BEGIN Supplied information

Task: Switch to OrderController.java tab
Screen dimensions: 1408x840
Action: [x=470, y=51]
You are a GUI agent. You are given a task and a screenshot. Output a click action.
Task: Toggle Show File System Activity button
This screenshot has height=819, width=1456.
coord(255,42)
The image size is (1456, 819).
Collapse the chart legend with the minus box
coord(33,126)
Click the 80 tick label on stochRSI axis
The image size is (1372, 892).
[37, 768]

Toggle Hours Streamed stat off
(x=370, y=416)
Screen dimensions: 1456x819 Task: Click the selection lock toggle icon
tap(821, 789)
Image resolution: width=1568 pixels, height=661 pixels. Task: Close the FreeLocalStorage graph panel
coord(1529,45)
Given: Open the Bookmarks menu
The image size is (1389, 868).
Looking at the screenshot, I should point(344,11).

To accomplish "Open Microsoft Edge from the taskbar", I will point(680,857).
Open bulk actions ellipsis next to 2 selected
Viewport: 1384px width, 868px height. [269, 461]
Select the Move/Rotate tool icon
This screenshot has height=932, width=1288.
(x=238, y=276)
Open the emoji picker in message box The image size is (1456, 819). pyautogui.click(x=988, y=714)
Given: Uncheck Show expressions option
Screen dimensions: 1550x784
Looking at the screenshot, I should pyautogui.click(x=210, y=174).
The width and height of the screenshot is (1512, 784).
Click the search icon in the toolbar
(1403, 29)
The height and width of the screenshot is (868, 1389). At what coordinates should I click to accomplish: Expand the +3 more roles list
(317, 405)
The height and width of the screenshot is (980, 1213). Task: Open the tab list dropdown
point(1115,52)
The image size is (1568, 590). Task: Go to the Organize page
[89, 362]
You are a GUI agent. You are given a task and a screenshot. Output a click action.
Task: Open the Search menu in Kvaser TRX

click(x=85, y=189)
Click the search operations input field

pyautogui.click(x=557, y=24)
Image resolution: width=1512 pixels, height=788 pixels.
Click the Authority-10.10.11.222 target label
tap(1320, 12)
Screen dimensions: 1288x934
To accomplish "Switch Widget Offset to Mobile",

END Supplied information

** About this task **
Repeat all of the entries exactly.

** Task result **
Task: Switch to OrderController.java tab
Screen dimensions: 1408x840
Action: [x=470, y=51]
You are a GUI agent. You are given a task and a screenshot. Output a click action.
Task: Toggle Show File System Activity button
This screenshot has height=819, width=1456.
coord(255,42)
The image size is (1456, 819).
Collapse the chart legend with the minus box
coord(33,126)
Click the 80 tick label on stochRSI axis
The image size is (1372, 892).
[37, 768]

Toggle Hours Streamed stat off
(x=370, y=416)
Screen dimensions: 1456x819 Task: Click the selection lock toggle icon
tap(821, 789)
Image resolution: width=1568 pixels, height=661 pixels. Task: Close the FreeLocalStorage graph panel
coord(1529,45)
Given: Open the Bookmarks menu
The image size is (1389, 868).
Looking at the screenshot, I should point(344,11).

To accomplish "Open Microsoft Edge from the taskbar", I will point(680,857).
Open bulk actions ellipsis next to 2 selected
Viewport: 1384px width, 868px height. [269, 461]
Select the Move/Rotate tool icon
This screenshot has height=932, width=1288.
(x=238, y=276)
Open the emoji picker in message box The image size is (1456, 819). pyautogui.click(x=988, y=714)
Given: Uncheck Show expressions option
Screen dimensions: 1550x784
Looking at the screenshot, I should pyautogui.click(x=210, y=174).
The width and height of the screenshot is (1512, 784).
Click the search icon in the toolbar
(1403, 29)
The height and width of the screenshot is (868, 1389). At what coordinates should I click to accomplish: Expand the +3 more roles list
(317, 405)
The height and width of the screenshot is (980, 1213). Task: Open the tab list dropdown
point(1115,52)
The image size is (1568, 590). Task: Go to the Organize page
[89, 362]
You are a GUI agent. You are given a task and a screenshot. Output a click action.
Task: Open the Search menu in Kvaser TRX

click(x=85, y=189)
Click the search operations input field

pyautogui.click(x=557, y=24)
Image resolution: width=1512 pixels, height=788 pixels.
Click the Authority-10.10.11.222 target label
tap(1320, 12)
Screen dimensions: 1288x934
To accomplish "Switch Widget Offset to Mobile",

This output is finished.